■ Document section
%%

William Kentridge was commissioned to create ‘The Magic Flute’ by La Monnaie in Brussels where it opened in April 2005. Used in creating the animation sequences for his production, this drawing evokes the famous scene from the 1816 production with Karl Schinkels set designs in which the Queen of the Night appears beneath a star-studded vault.


William Kentridge – Drawing from ‘Preparing the Flute’ (Queen of the Night)

According to Kentridge, the animated drawings based on Mozart’s mystical opera, projected through a model of an Italian-style proscenium, become ‘a metaphor for the transformation from dark into light’, both through the experience of Mozart’s protagonists and the way in which film captures light and brings imaginary scenes to life. During the Queen of the Night’s famous aria, the miniature theatre becomes a camera obscura, as fireworks and stars erupt across the sky.¹

When preparing images for projection, Kentridge explains, “There are two ways of drawing white lines. One is to draw with chalk on black paper, the other is to use black lines on white paper and then reverse the image on the film by using the negative, so that the lines become white and the background dark”.² For the artist the latter was preferable as it allowed for a wider range of drawing material and variety of mark making. Transposing positive and negative imagery also allowed him to explore the opposition of light and dark, themes that are in constant dialogue throughout the opera.

%%

Pointing data for screenshots:
%%

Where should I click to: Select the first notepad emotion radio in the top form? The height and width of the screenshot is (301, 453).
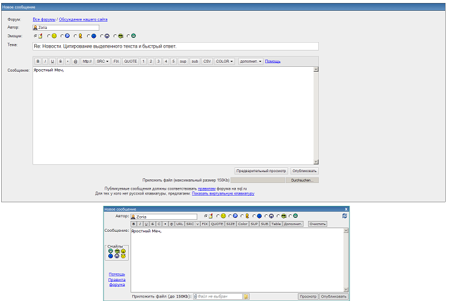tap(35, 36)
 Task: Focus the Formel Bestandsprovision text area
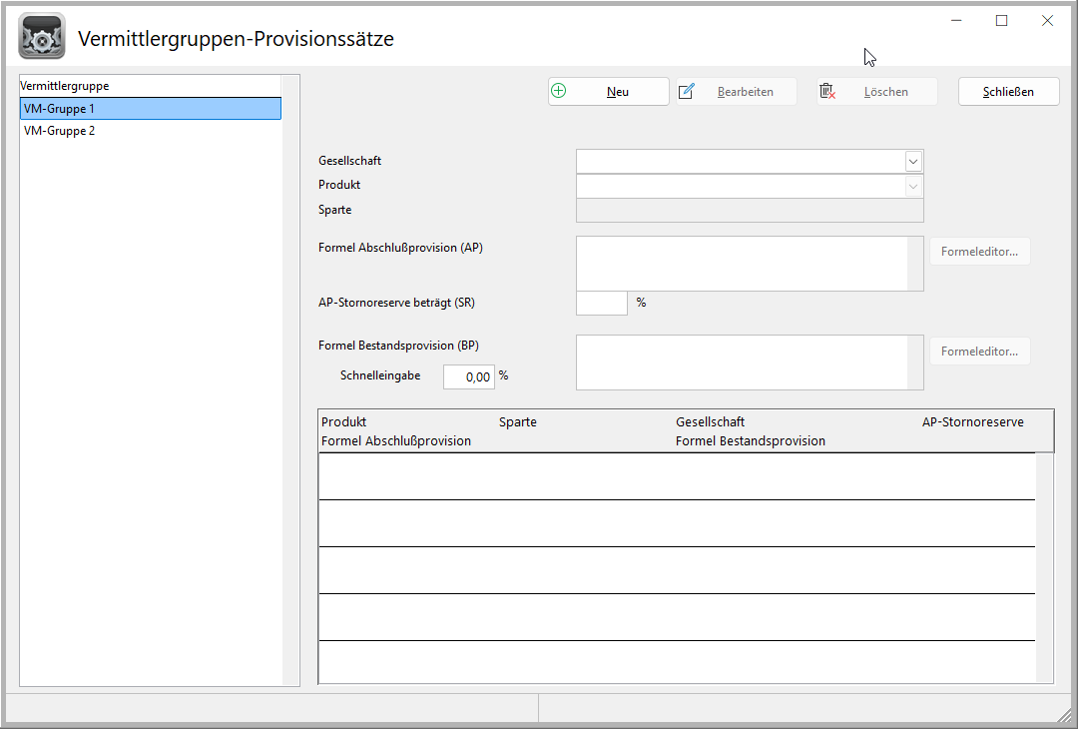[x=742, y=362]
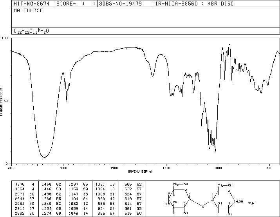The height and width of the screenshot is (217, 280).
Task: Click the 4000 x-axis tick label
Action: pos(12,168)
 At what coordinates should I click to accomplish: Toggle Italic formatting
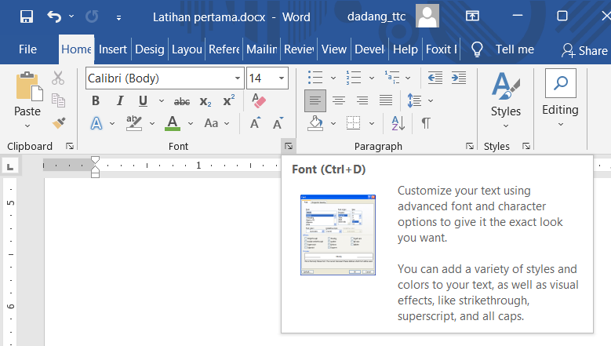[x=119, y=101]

%%

■ Requirements
a – Give every phrase that appears in single quotation marks in the text on Kentridge's Magic Flute drawing.
b – Copy the records word for word from the first line up to and including the line with "Action: pos(12,168)", leaving out the pictures.

■ Completed exercise
a –
‘The Magic Flute’
‘Preparing the Flute’
‘a metaphor for the transformation from dark into light’

b –
Where should I click to: Select the first notepad emotion radio in the top form? The height and width of the screenshot is (301, 453).
tap(35, 36)
 Task: Focus the Formel Bestandsprovision text area
[x=742, y=362]
The height and width of the screenshot is (217, 280).
Task: Click the 4000 x-axis tick label
Action: pos(12,168)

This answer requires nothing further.